Walzer noted that it’s “common for people addressing mental health or substance abuse problems to not plan for their demise.” He added: “Jimi Hendrix, Bob Marley, Prince, Kurt Cobain, Tupac Shakur, Pablo Picasso and others died without a will or trust.”
Prince, who died of a fentanyl overdose at the age of 57 in April 2016, had no legal heirs to his name when he passed away, and his six half-siblings were locked in a court battle for his $156 million estate up until recently.
In August, six years after his death, a Minnesota judge signed off on an agreement distributing assets, music rights and any additional intangibles to the six half-siblings, three of which sold their shares to Primary Wave, an independent publishing company.

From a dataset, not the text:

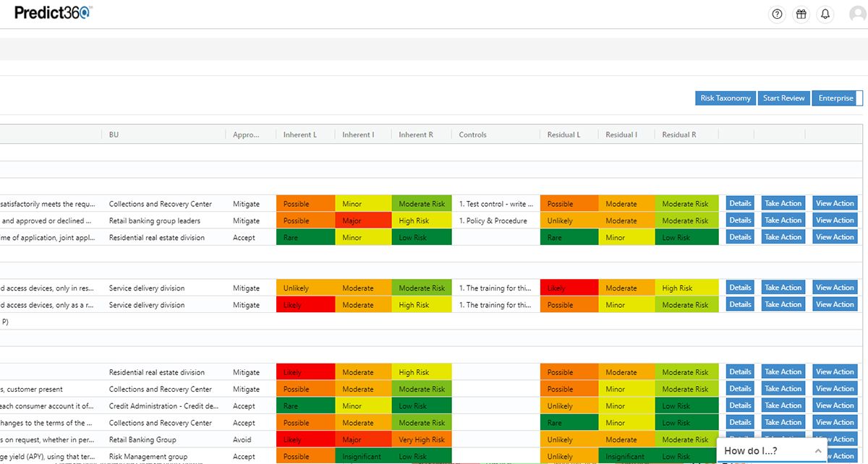The image size is (868, 464).
Task: Click the gift box icon
Action: point(801,14)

Aretha Franklin died in 2018 and also hadn’t established a will aside from a number of handwritten notes discovered around her home after her death. The late Queen of Soul’s estate was further marred by an enormous tax debt, which was just recently paid off.
The Detroit Free Press reported in July that the $7.8 million debt owed to the Internal Revenue Service was paid in full after eight years of unpaid taxes. Her four sons are assumed to receive an even split of her estate now that the debt is settled, but the case is still open.
Amy Winehouse also died without a valid will. Forbes estimated her net worth was just below $5 million when she died in 2011, and her parents, Janis and Mitch Winehouse, inherited her assets.
“Celebrities without estate plans are creative people,” Walzer said. “They live alternative lifestyles where financial planning is not their top priority.”